> The earliest true mammals evolved from therapsid ancestors during the Early Jurassic, somewhere around 200 Ma.
Um, what? I would have put the date either earlier or later than that, depending on whether we talk of last common ancestor of all existing mammals or the divergence date of mammals from sauropsida. But all that begs the question: how do you define a “true mammal” when mammary glands do not show up in fossil records?

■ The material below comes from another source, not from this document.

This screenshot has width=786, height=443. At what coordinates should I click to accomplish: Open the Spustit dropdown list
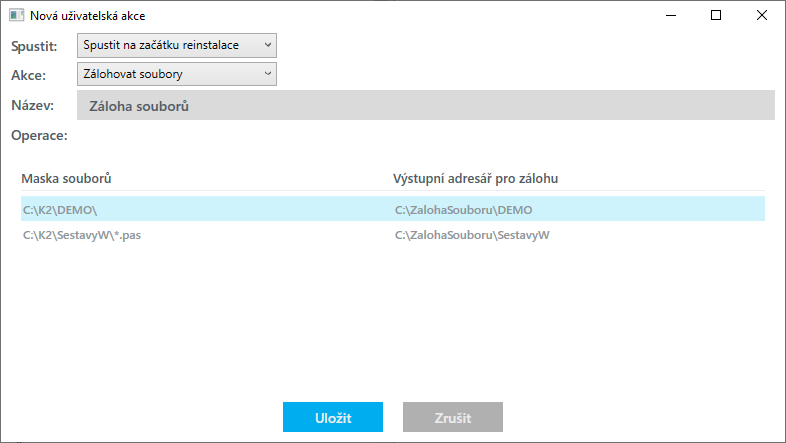pos(176,45)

Pick an arbitrary date?
> All four of the cone opsin gene families emerged at a point early in vertebrate evolution, perhaps as long as 540 Ma
That is very long ago, we’re talking what, ah, Cambrian explosion. “All four”, where we have … only two with a non-functional third in monotones.

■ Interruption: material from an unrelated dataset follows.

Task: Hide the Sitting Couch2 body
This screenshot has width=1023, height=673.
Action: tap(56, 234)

> monotremes diverging from other mammals approximately 166 Ma, while marsupial and eutherians subsequently diverged approximately 148 Ma.
That’s shockingly early, comparable with early dinosaurs.

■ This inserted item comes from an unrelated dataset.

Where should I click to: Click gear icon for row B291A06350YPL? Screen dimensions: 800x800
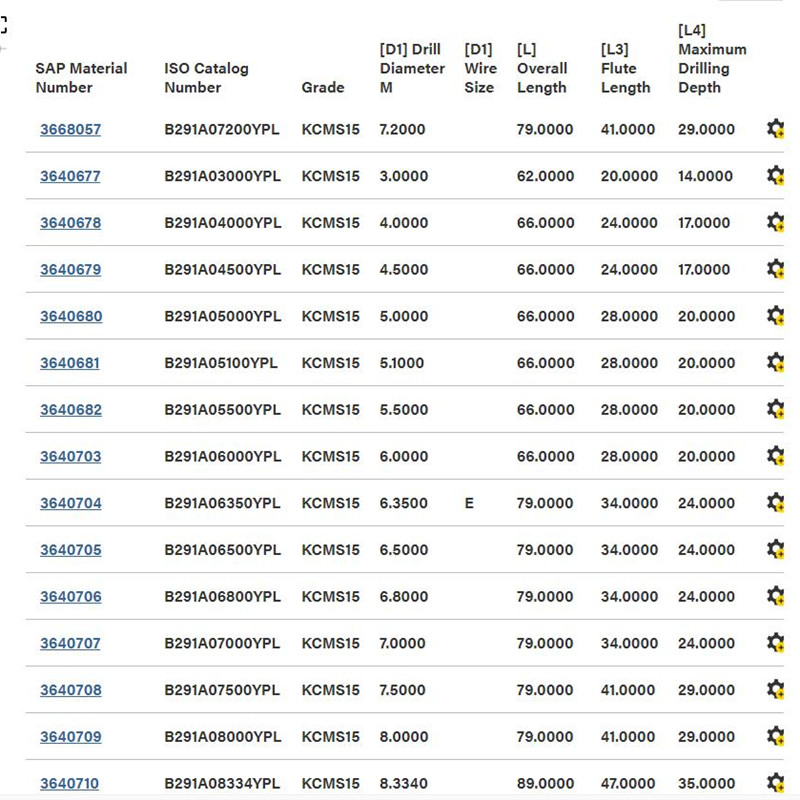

> Rh2 in marsupials … conflicting results from studies.
> the majority of contemporary mammals in containing two types of cone pigment.
> The relative spectral positioning of the cone pigments varies widely among mammals.
Three colour vision is present in several monkeys, by duplication of the LWS pigment group. Not in all monkeys, and not all at the same frequencies. Ditto lemurs.
> Although three (or more) types of cone pigments are common among vertebrates, in eutherian mammals only primates have three cone pigments, and even among them that arrangement is far from universal.
> All contemporary catarrhine primates (Old World monkeys, apes, humans) have two LWS genes that are positioned in a head-to-tail tandem array.
> There is no evidence for evolution of a third cone pigment in any non-primate eutherian mammal.